Phenylehrine infusion is a safe and effective way to reduce incidence and frequency of
hypotension during SA for cesarean delivery. Hypotension was virtually eliminated by use of
high-dose prophylactic phenylephrine infusion at a rate of 100 µg/min and rapid crystalloid
coload up to two liters (administration at the time of SA). However, incidence of reactive
hypertension was frequent up to 47% with decrease in maternal heart rate (HR). This may raise
concern in patients in whom increase of blood pressure may be detrimental, like chronic
hypertension and in the presence of a compromised uteroplacental blood flow. A recent study
found that infusing phenylephrine at a fixed rate of 75 and 100 ug/min is associated with
more episodes of hypertension than placebo or the lower infusion rates of 25 and 50 ug/min
respectively.

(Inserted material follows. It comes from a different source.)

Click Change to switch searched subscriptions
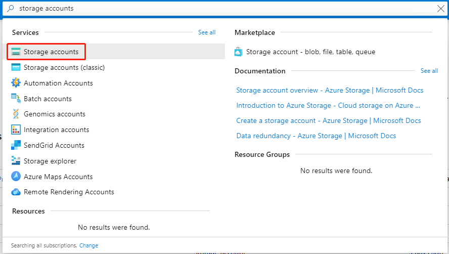Viewport: 449px width, 254px height. (88, 245)
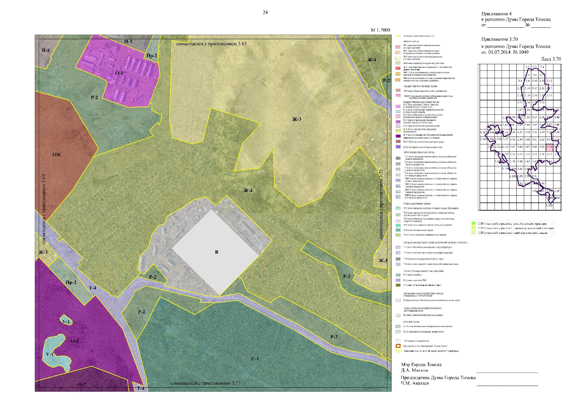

However, there was no reduction in the number of physician interventions
(phenylephrine boluses and stopping the infusion) needed to maintain maternal systolic blood
pressure within 20% of baseline among all groups. Prophylactic fixed rate infusions may have
limited application in clinical practice, and a variable rate (i.e. modifying the rate
according to hemodynamics) has been advocated. The bolus administration of phenylephrine to
treat hypotension is still commonly used, but requests multiple interventions from the
anesthesiologists and is time consuming.
Eighty patients scheduled for cesarean delivery under spinal anesthesia will be assigned to
one of two groups. Immediately after spinal injection, rapid crystalloid colaod of lactated
Ringer of 15 mL/kg over a period of 10-15 min will be initiated. Patients in Group I will
receive infusion of normal saline (placebo) and patients in group II variable infusion rate
of phenylephrine started at 0.75 ug/kg (close to the dose of 50 ug/min recommended for fixed
infusion rate). The number of interventions needed to maintain maternal systolic blood
pressure within 20% of baseline, hemodynamic performance, intraoperative nausea and vomiting,
and umbilical cord blood gases will be compared between the two groups.
We will define a reliable and safe method to ensure maternal hemodynamic stability during
spinal anesthesia for cesarean delivery with the least physician interference.